November 19, 2009

Religion, White Lies and Education: Enrolling the kids in school in Santo Domingo

After three months of summer vacation, followed by homeschooling the kids for three months, I am ready to have the children back in school. In Guatemala, that was not an option. So, I was pleased to learn yesterday that, in Santo Domingo, there is a school just three blocks from our new apartment that may accept the girls for our three month stay.

However, it put a bit of a damper on my spirits to find out that their acceptance to the school was conditional. The first condition was that they pass an exam, in Spanish. All three of the girls – Tatiana and Soraya who are eight and Raymi who is six – speak Spanish. However, their reading ability is limited, as most of their schooling has been in English. Tatiana and Soraya, however, did do the first grade in Spanish, so they should be able to pass a test to get into the third grade.
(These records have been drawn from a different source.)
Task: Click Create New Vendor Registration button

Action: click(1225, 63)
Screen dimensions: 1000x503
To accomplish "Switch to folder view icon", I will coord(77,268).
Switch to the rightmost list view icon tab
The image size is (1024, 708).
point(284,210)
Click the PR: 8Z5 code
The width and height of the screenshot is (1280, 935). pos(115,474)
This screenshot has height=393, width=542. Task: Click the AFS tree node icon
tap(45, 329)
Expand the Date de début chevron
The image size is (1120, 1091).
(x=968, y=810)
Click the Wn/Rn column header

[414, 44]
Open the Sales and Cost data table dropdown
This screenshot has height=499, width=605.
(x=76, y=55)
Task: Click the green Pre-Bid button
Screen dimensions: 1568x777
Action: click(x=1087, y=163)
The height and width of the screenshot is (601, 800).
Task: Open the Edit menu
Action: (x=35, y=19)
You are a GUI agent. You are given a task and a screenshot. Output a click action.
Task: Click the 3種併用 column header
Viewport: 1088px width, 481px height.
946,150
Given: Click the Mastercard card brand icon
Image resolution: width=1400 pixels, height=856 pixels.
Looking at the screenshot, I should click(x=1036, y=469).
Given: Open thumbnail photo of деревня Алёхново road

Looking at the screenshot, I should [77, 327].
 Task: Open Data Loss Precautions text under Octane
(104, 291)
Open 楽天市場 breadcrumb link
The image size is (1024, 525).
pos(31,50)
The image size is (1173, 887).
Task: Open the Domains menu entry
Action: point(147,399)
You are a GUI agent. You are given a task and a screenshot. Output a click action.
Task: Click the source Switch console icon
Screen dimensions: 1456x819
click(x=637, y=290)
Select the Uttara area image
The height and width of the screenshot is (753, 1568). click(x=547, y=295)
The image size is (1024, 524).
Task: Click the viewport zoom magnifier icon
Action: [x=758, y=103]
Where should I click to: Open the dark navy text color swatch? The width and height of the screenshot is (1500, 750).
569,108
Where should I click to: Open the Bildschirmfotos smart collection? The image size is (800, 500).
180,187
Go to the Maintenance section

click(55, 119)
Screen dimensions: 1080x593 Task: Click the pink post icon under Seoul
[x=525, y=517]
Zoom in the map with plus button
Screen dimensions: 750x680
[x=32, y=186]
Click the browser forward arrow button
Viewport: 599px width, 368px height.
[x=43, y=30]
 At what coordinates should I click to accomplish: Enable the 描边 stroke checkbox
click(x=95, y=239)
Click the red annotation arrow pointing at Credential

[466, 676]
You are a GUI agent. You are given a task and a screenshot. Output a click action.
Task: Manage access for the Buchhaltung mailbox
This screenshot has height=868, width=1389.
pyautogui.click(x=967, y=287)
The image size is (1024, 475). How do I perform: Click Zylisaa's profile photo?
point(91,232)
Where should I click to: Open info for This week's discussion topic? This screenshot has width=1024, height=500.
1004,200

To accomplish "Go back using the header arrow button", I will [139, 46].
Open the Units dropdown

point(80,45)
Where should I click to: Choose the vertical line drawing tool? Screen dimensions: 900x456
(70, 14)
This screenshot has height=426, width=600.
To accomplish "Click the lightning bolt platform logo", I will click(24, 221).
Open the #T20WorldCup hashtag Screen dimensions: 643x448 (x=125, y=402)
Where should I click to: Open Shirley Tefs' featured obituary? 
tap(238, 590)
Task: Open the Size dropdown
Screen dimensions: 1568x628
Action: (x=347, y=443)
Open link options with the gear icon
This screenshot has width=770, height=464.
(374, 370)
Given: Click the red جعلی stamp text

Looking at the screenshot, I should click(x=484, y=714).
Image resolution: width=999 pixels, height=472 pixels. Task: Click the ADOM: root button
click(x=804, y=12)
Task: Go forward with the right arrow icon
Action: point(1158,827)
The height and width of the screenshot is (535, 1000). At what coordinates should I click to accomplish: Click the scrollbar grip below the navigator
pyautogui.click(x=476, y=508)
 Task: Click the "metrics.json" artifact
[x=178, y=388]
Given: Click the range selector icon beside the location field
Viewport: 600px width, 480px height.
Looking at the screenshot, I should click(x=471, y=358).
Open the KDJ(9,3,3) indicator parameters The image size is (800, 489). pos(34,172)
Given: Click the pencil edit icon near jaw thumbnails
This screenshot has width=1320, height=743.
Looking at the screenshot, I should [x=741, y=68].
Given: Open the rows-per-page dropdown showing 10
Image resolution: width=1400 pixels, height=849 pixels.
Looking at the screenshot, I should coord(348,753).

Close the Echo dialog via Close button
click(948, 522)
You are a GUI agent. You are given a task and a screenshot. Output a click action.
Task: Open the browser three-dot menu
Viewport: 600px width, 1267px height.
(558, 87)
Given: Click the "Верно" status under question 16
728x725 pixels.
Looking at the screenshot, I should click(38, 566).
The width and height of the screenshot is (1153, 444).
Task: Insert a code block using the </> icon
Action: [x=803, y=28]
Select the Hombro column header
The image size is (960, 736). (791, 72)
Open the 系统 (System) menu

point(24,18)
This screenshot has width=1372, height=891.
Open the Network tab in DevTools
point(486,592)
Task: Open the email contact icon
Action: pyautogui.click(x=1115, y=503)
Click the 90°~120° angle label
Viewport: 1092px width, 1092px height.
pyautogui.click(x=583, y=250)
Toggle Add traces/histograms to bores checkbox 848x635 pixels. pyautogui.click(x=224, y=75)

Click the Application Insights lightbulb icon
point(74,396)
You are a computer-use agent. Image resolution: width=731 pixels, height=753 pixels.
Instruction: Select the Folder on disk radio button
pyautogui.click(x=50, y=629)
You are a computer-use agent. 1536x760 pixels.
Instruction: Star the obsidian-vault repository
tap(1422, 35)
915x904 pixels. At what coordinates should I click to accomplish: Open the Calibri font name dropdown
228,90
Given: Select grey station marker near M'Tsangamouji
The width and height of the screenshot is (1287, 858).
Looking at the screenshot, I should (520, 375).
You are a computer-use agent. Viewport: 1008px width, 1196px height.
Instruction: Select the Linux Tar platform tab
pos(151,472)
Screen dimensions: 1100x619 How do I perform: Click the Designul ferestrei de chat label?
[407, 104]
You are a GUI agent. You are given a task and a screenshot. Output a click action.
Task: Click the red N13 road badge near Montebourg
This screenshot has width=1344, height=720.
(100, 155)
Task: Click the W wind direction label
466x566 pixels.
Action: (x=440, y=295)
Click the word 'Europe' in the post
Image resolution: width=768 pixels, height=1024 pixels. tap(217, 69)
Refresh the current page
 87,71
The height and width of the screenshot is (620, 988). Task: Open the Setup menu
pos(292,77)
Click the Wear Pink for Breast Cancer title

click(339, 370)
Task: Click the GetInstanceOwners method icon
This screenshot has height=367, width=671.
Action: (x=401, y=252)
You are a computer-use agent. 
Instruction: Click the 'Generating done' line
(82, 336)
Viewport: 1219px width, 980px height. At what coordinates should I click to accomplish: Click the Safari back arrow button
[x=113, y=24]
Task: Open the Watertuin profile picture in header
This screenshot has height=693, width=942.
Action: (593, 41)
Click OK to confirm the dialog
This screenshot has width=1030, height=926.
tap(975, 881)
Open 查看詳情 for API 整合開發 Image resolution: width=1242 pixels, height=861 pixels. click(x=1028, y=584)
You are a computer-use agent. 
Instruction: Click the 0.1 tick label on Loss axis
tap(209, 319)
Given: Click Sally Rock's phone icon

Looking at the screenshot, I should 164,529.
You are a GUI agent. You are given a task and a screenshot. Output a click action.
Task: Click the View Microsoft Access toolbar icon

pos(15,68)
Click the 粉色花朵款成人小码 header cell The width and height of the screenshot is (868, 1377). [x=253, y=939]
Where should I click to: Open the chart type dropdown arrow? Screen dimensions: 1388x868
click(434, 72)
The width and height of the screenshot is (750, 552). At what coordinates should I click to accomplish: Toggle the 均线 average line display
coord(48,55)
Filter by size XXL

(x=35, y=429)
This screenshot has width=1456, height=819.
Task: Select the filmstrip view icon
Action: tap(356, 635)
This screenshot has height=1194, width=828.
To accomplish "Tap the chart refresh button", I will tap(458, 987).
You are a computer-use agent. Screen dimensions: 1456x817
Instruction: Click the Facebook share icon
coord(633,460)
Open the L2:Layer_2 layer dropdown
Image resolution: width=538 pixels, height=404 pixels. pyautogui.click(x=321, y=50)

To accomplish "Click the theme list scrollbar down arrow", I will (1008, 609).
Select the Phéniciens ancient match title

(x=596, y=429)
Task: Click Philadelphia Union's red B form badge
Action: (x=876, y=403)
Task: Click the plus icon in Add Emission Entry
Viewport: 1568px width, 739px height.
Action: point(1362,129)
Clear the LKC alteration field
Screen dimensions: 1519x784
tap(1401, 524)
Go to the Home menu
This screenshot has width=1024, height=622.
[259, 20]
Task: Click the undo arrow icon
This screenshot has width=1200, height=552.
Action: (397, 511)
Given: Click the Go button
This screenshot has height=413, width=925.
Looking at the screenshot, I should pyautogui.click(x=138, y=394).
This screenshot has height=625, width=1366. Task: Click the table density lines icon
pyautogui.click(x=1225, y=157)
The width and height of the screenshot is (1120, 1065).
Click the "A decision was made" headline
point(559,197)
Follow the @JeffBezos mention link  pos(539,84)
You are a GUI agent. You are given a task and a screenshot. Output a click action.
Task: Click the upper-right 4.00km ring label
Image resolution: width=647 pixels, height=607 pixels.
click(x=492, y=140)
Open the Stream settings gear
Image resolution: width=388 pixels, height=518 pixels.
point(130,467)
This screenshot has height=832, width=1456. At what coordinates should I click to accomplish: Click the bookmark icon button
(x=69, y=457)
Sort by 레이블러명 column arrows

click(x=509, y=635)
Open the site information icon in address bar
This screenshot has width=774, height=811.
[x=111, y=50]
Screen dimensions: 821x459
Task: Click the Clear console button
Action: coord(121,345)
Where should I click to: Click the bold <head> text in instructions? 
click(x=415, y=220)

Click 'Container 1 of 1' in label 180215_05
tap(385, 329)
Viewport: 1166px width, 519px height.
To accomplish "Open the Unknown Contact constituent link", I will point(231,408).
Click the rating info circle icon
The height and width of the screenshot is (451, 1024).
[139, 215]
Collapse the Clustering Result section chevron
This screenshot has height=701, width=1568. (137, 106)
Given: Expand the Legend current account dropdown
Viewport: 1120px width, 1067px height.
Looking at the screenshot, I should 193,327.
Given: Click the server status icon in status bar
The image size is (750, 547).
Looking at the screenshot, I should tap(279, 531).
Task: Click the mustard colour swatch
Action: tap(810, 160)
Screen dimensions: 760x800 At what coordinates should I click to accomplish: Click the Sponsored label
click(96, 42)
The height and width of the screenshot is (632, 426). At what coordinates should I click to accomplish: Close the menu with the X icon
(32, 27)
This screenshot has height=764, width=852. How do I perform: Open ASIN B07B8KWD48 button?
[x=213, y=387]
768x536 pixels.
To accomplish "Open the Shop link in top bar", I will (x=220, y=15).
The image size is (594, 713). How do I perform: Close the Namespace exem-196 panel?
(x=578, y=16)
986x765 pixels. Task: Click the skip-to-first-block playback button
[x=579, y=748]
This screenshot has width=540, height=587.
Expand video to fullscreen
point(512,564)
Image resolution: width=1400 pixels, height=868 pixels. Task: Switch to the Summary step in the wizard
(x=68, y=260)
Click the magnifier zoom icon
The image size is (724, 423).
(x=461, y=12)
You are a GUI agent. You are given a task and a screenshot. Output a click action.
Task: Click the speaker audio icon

Raymi, on the other hand, is just learning to read, in English. In addition, the principal wanted to put Raymi in first grade, instead of kindergarten, as she turned six a few days ago. I had my doubts about Raymi’s ability to pass a test in Spanish that would allow her to skip kindergarten. So, I was a bit nervous as we waited the two hours for the school to give us the results of the tests. At least I knew that their chances were reasonably good. Condition #2 was a bit more complex.

When we entered the principal’s office, one of the first things she asked me is if we are Catholics. I told her “yes,” which is only partly an untruth. My husband was baptized and his whole family is Catholic. My grandmother is Catholic, and my father was baptized. However, my parents are now both atheists, so we, of course, were never baptized. Her next question was whether or not the children had been baptized. There, I told the whole truth – that they have not been baptized. She paused, and asked me if we had family members in the Dominican Republic who could do the baptism. I told her I might have someone willing to do the ceremony. She told us there would be a group ceremony on December 2, and that we could do it then.

That, I will have to think about. I will have to do some research on what it means to baptize the children and what sort of compromise I might have made here. To be honest, my main concern was to get the children into a school. This school is only three blocks from our house, and, like most schools in the DR, it is Catholic. Our other option would be an Evangelical school, which could be worse. There are public schools, but I doubt it would be easy to enroll the kids there, as they are not Dominican. I have heard they don’t allow Haitian children to enroll at all, even when they live here permanently, so I am not sure what our chances would be at a public school. Given these circumstances, perhaps a baptism is not the worst option.

This incident and my half-truth in the principal’s office reminded me of many other times I have been questioned about my religious beliefs and the variety of responses I have given. In most cases, I tell people I am not religious, and, if they insist, that I am able to find peace within myself without religion. If they insist more, I tell them I agree with Karl Marx, who argued that religion is the opium of the people.

In other cases, however, I avoid this discussion altogether. For example, when a woman was crying on my shoulder and began to pray, and then asked me, “You are a Christian, aren’t you?,” I just nodded my head. I felt she did not need to be concerned with my salvation at that time. Other times, it is just easier to go along. When I visited my friends in Nigeria, on Sunday mornings, I had the choice between going to church with everyone else and staying home and listening to my friends’ father trying to convert me for the whole time everyone else was at church. I often chose to go to church to avoid the whole issue.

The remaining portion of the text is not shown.